Friday, June 19, 2015

Dismissing someone’s Pain comes off as Devaluation

Okay I want to talk about dismissing and devaluation.  How this affects especially one who is going through a particularly difficult emotional time.

At any point in a relationship, dismissing and devaluing is unproductive, but in a time of expressed pain, such behavior is especially difficult.

Telling someone to “get over it” is a dismissive reaction.

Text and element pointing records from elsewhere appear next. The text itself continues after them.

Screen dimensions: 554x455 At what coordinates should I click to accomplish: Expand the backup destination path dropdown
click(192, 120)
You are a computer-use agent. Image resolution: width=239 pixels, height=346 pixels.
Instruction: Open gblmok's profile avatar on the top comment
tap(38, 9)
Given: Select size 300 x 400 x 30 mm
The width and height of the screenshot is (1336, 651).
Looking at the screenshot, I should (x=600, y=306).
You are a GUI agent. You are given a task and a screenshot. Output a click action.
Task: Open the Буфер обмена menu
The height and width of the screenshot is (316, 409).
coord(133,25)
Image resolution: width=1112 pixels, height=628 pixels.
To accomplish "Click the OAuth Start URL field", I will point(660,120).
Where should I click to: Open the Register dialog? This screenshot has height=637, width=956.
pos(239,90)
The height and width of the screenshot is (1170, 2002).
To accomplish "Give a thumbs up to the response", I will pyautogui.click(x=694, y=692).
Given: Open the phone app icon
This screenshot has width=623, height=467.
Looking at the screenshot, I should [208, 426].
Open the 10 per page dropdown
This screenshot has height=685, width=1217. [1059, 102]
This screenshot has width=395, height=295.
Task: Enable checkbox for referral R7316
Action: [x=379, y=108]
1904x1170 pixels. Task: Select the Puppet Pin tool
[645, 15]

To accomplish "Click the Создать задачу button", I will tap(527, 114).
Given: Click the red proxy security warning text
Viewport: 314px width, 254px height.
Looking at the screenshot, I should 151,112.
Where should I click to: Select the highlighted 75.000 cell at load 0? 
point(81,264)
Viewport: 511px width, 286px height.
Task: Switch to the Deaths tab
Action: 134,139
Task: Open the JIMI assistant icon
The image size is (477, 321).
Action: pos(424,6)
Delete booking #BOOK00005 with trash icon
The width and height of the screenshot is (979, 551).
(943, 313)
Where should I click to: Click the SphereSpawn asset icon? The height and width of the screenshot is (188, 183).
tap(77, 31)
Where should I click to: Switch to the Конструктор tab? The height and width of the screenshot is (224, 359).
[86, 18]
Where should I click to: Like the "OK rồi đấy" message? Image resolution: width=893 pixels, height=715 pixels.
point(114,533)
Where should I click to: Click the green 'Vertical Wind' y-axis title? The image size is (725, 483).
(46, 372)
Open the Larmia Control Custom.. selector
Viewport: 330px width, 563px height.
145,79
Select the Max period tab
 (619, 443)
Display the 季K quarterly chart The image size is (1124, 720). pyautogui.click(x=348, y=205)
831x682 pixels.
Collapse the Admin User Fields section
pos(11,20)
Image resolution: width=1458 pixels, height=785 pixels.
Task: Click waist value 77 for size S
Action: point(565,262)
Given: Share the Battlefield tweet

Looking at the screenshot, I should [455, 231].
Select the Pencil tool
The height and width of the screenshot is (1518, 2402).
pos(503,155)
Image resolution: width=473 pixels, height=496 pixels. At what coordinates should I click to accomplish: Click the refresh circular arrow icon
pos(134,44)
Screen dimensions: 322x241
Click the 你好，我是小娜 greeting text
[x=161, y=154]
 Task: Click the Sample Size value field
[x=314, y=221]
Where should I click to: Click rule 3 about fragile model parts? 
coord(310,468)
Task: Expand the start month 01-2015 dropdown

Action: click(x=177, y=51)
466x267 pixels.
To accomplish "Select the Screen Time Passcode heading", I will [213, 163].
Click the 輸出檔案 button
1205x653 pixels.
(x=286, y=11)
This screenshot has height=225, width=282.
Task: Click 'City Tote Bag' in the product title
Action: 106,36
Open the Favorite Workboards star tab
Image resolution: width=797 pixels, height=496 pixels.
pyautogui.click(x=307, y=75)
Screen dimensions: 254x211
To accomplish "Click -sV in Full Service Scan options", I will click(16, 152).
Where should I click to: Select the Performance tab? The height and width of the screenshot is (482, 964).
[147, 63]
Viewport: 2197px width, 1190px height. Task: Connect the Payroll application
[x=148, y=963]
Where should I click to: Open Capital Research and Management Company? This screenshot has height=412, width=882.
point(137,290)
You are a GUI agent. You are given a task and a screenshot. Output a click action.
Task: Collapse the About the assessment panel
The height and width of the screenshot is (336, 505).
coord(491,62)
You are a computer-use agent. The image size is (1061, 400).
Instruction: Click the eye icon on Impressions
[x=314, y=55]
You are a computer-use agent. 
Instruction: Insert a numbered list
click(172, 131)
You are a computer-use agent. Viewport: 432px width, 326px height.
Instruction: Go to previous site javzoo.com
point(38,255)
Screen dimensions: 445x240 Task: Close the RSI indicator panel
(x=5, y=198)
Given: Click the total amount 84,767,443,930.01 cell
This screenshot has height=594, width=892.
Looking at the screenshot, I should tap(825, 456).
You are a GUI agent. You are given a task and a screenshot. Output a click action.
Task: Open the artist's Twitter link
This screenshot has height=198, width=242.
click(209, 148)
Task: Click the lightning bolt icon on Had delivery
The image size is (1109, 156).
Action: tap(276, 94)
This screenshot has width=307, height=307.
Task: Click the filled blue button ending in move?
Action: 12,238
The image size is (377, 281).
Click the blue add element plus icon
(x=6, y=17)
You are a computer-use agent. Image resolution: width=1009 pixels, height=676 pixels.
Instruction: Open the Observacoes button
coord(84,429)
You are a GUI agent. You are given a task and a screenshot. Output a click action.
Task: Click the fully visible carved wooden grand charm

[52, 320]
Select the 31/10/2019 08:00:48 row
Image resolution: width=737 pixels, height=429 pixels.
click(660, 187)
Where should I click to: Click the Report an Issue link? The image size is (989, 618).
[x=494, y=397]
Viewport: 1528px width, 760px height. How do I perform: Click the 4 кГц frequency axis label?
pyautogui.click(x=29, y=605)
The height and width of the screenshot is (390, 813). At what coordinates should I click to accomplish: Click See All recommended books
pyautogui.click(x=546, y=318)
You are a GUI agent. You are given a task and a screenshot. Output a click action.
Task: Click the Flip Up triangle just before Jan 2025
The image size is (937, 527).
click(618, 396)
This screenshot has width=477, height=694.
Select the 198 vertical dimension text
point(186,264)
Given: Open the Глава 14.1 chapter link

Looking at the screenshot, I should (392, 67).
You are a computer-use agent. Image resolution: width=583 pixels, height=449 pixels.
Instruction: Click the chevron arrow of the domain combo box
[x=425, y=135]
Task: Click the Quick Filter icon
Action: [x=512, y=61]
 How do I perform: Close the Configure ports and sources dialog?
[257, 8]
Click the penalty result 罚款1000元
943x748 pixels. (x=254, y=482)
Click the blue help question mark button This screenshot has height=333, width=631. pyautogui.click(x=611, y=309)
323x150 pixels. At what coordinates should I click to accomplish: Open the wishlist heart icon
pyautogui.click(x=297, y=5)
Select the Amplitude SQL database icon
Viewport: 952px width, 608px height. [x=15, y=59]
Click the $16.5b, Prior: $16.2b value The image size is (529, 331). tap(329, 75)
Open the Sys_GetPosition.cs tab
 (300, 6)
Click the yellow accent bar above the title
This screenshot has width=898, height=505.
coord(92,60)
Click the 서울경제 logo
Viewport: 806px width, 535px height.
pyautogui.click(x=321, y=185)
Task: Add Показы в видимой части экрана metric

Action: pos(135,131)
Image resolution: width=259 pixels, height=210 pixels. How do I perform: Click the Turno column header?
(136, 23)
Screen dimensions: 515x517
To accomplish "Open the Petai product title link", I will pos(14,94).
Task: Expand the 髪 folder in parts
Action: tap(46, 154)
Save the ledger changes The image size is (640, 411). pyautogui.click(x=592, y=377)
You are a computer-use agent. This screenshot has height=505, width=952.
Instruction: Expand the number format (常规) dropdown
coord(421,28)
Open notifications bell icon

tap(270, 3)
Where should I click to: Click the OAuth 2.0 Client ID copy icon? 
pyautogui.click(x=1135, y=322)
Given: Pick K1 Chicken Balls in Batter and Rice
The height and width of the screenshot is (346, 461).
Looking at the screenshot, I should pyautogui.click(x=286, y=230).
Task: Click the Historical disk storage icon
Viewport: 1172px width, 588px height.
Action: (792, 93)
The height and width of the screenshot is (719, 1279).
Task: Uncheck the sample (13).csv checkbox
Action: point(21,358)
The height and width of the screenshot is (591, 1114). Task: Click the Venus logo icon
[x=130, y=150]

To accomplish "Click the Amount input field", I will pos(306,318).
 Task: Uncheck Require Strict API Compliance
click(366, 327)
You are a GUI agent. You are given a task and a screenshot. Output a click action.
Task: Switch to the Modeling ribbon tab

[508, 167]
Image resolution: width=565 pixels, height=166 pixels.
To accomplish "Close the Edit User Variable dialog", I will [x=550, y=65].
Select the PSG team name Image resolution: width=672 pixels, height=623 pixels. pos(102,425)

And refusing to try to understand beyond one's own beliefs results in devaluation. 

There is a difference between being supportive and being obligated to take on a person’s pain in a burdensome way.  No one is obligated to take on another's pain, nor should they.  One can be supportive AND not "shoulder" the pain at the same time.

All or nothing – black and white thinking leads one to incorrectly see things in exaggerated and distorted ways.  This thought pattern brings confusion in relating.

A person who thinks and behaves in such a way might say all in the same breath, two conflicting beliefs.

“I am supportive with this person who is sorting emotional trauma, but (The person said the whole year has been full of trauma) I told the person their reaction is ridiculous because they are not able to see how great things are beyond the traumas.”

Unfortunately, this person is unable or unwilling to understand that multiple traumas within a six month period are ample reason for seeing the year as an overall disappointment.

Yes there can always be MORE traumas, but YAY there weren’t. But that’s not the point!  The point is what HAS happened.  What IS being sorted and recovered from. That’s the point. 


Dismissing someone’s pain comes off as devaluation.